▶ _SOAL UNTUK DISELESAIKAN_
a) Ringkaslah paragraf kutipan yang diawali kata "Kemudahan Dokter Asing" menjadi satu kalimat singkat yang tetap memuat fakta utamanya.
b) Tuliskan kembali bagian kutipan mulai dari "Tanpa ada kontrol" sampai dengan "membahayakan masyarakat kita.", lalu tukar "institusi" dengan "lembaga".

▶ _KUTIPAN TERPILIH_
■ ■ ■ ■

Kemudahan Dokter Asing. Dimana pada draft RUU Omnibuslaw Kesehatan pada pasal 234 ayat 4, memberikan peluang bagi Warga Negara Asing untuk berpraktek di Indonesia.
Tanpa ada kontrol dari institusi yang melakukan pengawasan dan kontrol dari organisasi profesi dan kolegium. Hal ini berimbas pada kemungkinan masuknya dokter yang komptensinya meragukan, bahkan mungkin bisa abal abal. Kondisi ini bisa membahayakan masyarakat kita.
"Kekhawatiran kami didasari pada beberapa kasus yang ditemukan oleh kolegium spesialis , ada oknum yang hanya melaksanakan kursus di luar negeri tetapi kemudian ingin disahkan sebagai spesialis," terangnya.

■ ■ ■ ■

▶ _BARIS YANG DISEDIAKAN_
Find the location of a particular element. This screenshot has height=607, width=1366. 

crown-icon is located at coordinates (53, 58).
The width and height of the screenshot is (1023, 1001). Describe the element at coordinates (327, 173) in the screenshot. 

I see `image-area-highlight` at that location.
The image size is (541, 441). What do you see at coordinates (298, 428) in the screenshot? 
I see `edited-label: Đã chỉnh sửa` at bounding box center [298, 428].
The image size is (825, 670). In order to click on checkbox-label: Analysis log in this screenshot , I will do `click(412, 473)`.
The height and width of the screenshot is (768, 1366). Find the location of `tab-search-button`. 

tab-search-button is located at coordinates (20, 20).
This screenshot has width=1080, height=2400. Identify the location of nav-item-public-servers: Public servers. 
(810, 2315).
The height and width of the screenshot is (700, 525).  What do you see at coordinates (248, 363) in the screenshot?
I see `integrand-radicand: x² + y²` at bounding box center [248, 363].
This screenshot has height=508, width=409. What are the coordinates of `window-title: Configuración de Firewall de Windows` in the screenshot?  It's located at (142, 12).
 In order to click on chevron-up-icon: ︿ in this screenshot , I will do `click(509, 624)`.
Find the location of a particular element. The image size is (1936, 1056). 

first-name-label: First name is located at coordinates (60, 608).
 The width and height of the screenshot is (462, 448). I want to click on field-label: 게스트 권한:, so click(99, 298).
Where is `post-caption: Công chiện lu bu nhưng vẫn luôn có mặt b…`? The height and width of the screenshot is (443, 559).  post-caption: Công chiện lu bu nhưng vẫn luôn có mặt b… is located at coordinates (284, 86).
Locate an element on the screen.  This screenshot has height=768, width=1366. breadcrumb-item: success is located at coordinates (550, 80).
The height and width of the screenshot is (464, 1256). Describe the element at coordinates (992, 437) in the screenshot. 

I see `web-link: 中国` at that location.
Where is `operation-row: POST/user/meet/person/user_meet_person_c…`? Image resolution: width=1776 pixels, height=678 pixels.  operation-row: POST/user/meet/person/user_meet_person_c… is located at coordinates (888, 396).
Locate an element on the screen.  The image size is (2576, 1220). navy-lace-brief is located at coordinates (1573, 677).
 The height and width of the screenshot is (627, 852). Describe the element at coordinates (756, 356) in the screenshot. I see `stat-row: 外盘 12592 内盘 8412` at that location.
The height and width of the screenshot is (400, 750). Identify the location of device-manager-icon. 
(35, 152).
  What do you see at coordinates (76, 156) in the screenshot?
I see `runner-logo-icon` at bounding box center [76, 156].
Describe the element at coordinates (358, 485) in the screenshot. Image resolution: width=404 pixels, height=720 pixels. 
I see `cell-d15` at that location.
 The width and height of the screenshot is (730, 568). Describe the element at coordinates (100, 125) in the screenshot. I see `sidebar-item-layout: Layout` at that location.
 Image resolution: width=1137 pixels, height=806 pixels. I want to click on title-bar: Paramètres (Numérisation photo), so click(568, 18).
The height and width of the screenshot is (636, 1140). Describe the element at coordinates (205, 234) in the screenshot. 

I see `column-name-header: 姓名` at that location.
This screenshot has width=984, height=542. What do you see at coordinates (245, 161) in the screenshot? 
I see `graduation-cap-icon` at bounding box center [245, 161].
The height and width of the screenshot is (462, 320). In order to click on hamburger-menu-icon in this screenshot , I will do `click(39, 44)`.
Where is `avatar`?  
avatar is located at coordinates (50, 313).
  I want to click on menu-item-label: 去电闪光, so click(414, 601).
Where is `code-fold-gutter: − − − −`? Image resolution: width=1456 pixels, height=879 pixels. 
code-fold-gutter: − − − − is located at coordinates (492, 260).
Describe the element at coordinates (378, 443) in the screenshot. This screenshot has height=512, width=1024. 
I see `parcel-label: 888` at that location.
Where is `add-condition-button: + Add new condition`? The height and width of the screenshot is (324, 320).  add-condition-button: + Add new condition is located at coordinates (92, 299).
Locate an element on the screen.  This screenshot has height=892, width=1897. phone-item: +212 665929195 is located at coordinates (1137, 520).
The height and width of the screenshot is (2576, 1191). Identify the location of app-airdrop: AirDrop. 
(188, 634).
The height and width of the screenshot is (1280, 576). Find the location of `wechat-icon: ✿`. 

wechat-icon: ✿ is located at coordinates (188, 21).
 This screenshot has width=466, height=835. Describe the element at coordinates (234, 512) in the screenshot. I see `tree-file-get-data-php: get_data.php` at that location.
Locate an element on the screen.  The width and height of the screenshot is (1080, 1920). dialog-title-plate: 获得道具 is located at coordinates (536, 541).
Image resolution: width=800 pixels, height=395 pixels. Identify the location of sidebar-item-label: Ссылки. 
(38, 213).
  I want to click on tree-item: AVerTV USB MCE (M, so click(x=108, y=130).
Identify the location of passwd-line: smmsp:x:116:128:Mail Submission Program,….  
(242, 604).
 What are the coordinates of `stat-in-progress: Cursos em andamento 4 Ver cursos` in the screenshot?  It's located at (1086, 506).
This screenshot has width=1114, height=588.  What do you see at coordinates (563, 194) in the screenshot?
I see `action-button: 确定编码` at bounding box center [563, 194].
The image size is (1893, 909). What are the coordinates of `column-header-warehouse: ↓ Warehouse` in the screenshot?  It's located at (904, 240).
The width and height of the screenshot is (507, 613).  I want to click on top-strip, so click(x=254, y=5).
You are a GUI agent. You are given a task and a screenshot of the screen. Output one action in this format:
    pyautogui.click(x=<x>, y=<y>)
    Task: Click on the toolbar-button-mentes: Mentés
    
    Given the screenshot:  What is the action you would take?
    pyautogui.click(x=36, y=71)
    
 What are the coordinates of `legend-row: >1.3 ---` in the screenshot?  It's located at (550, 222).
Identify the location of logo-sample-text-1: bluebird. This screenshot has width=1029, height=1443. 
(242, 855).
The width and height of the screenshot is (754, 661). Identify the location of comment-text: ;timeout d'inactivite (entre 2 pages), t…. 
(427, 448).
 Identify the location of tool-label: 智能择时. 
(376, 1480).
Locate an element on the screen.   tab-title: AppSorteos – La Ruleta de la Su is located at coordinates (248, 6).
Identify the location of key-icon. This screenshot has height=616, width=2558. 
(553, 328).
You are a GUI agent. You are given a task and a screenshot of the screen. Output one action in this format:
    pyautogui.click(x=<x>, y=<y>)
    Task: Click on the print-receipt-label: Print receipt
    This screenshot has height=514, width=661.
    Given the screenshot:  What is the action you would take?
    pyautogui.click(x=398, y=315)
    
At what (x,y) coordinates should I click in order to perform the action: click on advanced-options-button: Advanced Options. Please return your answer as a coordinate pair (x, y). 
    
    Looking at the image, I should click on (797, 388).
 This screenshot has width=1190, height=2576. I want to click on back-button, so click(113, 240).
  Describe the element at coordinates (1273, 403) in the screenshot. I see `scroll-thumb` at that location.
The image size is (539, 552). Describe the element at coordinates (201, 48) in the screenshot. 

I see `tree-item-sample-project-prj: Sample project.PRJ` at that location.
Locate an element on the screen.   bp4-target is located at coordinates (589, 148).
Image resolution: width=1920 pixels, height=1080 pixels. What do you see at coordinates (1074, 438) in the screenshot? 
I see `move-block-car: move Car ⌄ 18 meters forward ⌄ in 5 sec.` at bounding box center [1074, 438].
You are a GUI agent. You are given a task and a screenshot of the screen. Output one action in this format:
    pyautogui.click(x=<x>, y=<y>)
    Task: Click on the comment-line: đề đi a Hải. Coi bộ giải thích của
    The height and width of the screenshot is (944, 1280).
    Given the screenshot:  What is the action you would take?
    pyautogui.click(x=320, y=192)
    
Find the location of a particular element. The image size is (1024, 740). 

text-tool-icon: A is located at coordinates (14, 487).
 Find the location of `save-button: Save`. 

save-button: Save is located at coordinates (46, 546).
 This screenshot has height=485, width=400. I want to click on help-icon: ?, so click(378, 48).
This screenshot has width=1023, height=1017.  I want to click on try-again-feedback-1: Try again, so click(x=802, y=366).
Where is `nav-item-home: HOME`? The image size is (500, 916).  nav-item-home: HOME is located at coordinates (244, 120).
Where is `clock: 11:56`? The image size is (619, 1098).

■ ■ ■ ■

▶ _JAWABAN SETIAP SOAL_
a) Pasal 234 ayat 4 draft RUU Omnibuslaw Kesehatan memberikan peluang bagi Warga Negara Asing untuk berpraktek di Indonesia.

b)
Tanpa ada kontrol dari lembaga yang melakukan pengawasan dan kontrol dari organisasi profesi dan kolegium. Hal ini berimbas pada kemungkinan masuknya dokter yang komptensinya meragukan, bahkan mungkin bisa abal abal. Kondisi ini bisa membahayakan masyarakat kita.